Real-Time Tracking Systems Key to Ease Supply Chain Disruptions

Subscribe To Download This Insight

By Adhish Luitel | 4Q 2021 | IN-6339

As the global supply chain continues to face shipping disruptions, radio-frequency identification offers a helpful tracking tool.

Registered users can unlock up to five pieces of premium content each month.

Log in or register to unlock this Insight.


Backlogs and Bottlenecks


Supply chain disruptions have become a major challenge for the global economy since the start of the COVID-19 pandemic. Shutdowns of manufacturing facilities in China, lockdowns in several countries across the world, labor shortages, robust demand for goods due to an e-commerce boom, disruptions to logistics networks, and capacity constraints have resulted in big increases in freight costs and delivery times. Global supply chains are clogged up amid booming consumer demand. These trends are expected to remain unchanged through the holidays of 2021. Smaller companies have reported up to nine-month fulfillment delays on orders from China, while larger ones are struggling to keep inventories filled in North America and Europe.

Resilient E-Commerce Boom Causing Complications


One of the major reasons for the disruptions has been the surprising resilience of both U.S. consumption and Chinese production post-pandemic. The U.S. recession that followed was relatively short, and wealthier Americans are now spending avidly. Chinese manufacturing also recovered faster than expected from its crisis period early last year. However, shipping companies had already cut their schedules, causing disruptions that are still reverberating through the overstretched global system.

A shortage of shipping containers, which are critical to modern supply chains, is contributing to the disruptions. The containers normally circulate worldwide, but many are now stuck in North America. For every 100 containers that arrive in North America, only 40 are sent back to Asia or Europe. Excess containers are piling up in Los Angeles and other American ports while Chinese suppliers fight for them. It will take months before container manufacturers in China ramp up to meet demand.
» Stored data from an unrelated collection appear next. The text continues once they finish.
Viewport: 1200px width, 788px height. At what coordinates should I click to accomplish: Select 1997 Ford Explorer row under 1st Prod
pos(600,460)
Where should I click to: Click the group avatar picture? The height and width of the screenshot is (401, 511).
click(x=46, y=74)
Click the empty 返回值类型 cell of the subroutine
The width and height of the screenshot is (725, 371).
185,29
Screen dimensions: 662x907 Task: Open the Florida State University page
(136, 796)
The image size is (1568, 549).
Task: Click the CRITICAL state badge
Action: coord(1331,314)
Another factor is fears of another wave of coronavirus outbreak and as well as impending lockdowns. Recent lockdowns in Vietnam after mass reshoring efforts have disrupted shipping worldwide. This issue is particularly acute in China, where most foreign travel remains off-limits, including a lot of outbound travel. Ports are especially sensitive spots, with regular shutdowns for mass testing in the case of infected employees.

Need for Real-Time Traceability to Identify Issues


The ongoing disruptions have further highlighted the need for real-time traceability so that executives can identify bottlenecks and take a more proactive approach to get around disruptions. Radio-frequency identification (RFID) can be an effective solution to get past these hurdles. RFID uses electromagnetic fields to identify and track tags attached to objects. When triggered by an electromagnetic interrogation pulse from a nearby RFID device, the tag transmits digital data, usually an identifying inventory number, back to the reader. It can be used in logistics and inventory management to obtain granular visibility in real-time to pinpoint inefficiencies. RFID gives companies a comprehensive overview of ongoing processes and where/when exactly the lags are occurring by automating the ‘check-in’ process for items at each point within the supply chain.
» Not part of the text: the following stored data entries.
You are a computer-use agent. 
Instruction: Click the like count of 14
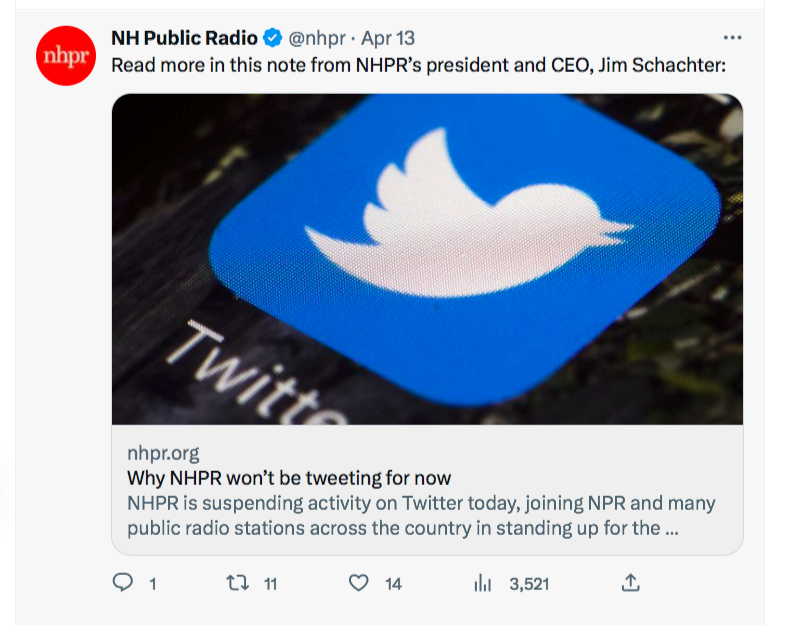(x=393, y=584)
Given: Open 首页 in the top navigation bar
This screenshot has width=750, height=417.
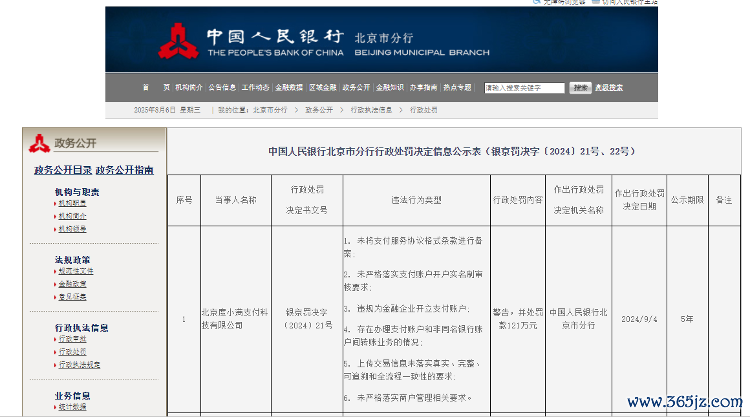Looking at the screenshot, I should coord(155,87).
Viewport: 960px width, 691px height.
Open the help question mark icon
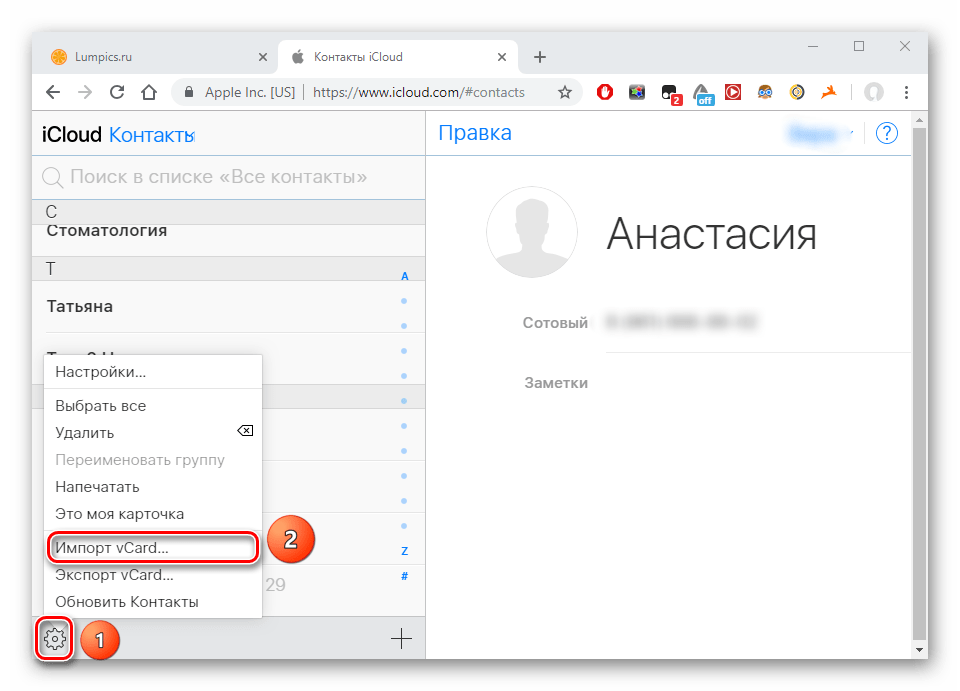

RFID can also be applied to enhance rapid fulfillment. Many major retailers have introduced omnichannel shopping initiatives such as BOPIS (Buy Online, Pick-up In-Store), BORIS (Buy Online, Return In-Store), and curbside pick-up. This requires a sustained level of inventory accuracy and a speedy fulfillment and replenishment process. With the help of RFID solutions, every inventory operator can swiftly report precise stock levels to streamline rapid fulfillment. A growing number of logistics operators and retailers now opt for RFID to enhance their operations efficiency and ‘future-proof’ their in-store inventory management process.
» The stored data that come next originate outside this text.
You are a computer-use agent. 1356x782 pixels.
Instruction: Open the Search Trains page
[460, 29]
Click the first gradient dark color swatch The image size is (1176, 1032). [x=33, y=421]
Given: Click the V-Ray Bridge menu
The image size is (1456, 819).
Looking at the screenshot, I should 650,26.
RFID tags can also be placed in orders and packaging items such as totes, boxes, pallets, and containers. Through these tags, companies and customers can validate that orders are genuine and in acceptable condition. It can also track the entire lifecycle of a product from manufacturing to sale. This could be a popular option while shipping high value items or large volume business-to-business B2B orders to ensure product integrity. Although global supply chain disruptions seem to be a sustained issue, solutions like RFID that allow real-time traceability at a granular level can help executives look for effective alternatives to overcome ongoing challenges.